2020 was a bit of a shit show. But at the very least, it made me be more aware of how I communicate. When I really put my communication skills under the microscope, I felt ashamed and wanted to take the next steps to be a better communicator. It’s funny because in the professional sense, I am great at communication. I can keep it professional and say what needs to be said without hurting anyone’s feelings. But in my personal life, my communication is not that great. I’m very blunt, and I find it hard to cover up my annoyance, anger, and frustrations – it just results in being snappy and yelling. I’ve always said that I believe I’m a writer because I can’t communicate my emotions verbally without sounding like I’m all over the place. Writing it all out gives me the opportunity to revise my words, being extra careful to get all of my points across, leaving nothing unsaid, but at the same time giving the right tone. Verbally, I’m quick with my words, and I’ve come to realize over the years that my come back game is strong, but it can be very hurtful.

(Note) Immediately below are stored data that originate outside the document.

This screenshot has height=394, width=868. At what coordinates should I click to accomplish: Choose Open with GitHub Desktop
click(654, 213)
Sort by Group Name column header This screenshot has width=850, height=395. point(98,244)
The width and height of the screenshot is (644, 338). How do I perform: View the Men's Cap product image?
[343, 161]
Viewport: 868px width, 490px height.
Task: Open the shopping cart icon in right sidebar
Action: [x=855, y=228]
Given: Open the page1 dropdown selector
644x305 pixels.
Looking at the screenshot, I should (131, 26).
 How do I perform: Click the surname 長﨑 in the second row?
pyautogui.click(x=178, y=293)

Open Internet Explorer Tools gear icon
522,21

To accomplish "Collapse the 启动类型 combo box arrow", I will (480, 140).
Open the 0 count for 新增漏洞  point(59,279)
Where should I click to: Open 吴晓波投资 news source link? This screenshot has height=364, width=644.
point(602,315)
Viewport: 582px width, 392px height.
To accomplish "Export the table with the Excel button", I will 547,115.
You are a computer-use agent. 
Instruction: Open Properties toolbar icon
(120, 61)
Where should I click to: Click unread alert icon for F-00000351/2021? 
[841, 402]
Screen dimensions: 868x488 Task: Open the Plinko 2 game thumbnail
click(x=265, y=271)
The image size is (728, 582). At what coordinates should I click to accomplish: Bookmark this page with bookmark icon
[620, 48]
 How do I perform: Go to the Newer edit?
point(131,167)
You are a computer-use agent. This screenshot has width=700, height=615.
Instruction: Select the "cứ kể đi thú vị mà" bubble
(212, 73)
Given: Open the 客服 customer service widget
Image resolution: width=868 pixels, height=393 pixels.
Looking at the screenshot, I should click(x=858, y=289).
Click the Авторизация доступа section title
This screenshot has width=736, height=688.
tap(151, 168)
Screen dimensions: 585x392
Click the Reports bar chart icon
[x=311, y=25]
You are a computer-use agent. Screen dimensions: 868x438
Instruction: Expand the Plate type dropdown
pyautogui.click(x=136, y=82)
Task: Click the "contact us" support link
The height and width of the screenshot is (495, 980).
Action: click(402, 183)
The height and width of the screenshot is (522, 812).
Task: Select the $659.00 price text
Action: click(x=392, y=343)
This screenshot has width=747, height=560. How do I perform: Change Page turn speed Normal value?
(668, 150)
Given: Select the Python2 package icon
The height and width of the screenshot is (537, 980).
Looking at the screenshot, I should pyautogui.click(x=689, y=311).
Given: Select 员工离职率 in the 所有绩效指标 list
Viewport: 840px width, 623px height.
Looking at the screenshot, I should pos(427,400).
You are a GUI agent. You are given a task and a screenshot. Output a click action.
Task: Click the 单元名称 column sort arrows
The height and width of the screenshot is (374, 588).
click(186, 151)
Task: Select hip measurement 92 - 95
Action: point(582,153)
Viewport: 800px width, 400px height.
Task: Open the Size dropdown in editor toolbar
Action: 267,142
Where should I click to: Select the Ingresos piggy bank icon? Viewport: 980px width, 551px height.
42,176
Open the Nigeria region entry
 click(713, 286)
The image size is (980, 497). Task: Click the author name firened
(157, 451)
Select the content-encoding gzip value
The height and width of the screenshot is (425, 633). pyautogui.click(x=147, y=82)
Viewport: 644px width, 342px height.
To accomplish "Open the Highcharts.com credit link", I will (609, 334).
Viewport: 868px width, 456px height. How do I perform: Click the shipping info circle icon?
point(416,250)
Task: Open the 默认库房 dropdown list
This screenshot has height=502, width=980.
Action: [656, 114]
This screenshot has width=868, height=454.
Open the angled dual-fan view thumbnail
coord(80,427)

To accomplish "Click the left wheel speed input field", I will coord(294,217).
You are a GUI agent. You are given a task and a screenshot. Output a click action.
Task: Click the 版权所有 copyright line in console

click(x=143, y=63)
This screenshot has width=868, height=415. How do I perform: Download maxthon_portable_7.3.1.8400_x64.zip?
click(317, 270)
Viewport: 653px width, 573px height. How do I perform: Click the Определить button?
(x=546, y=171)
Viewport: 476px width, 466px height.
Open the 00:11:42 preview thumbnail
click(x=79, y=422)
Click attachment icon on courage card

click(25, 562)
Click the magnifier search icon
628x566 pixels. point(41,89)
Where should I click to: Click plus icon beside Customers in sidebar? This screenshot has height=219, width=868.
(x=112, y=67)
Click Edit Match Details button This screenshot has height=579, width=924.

But I also understand that I can only control myself, and not others. Being aware of my own actions and trying to change my ways has forced me to see where others fall short as well. I reflect a lot on who I choose to surround myself with, and how certain relationships – whether that be with friends, acquaintances, family, and other people that I have to deal with day to day – can negatively impact me. Over the years, I have found myself cutting ties, letting friendships naturally drift, and setting boundaries. But it was not always that easy. It has taken years to finally set some boundaries for myself for what I will allow and will not allow into my life.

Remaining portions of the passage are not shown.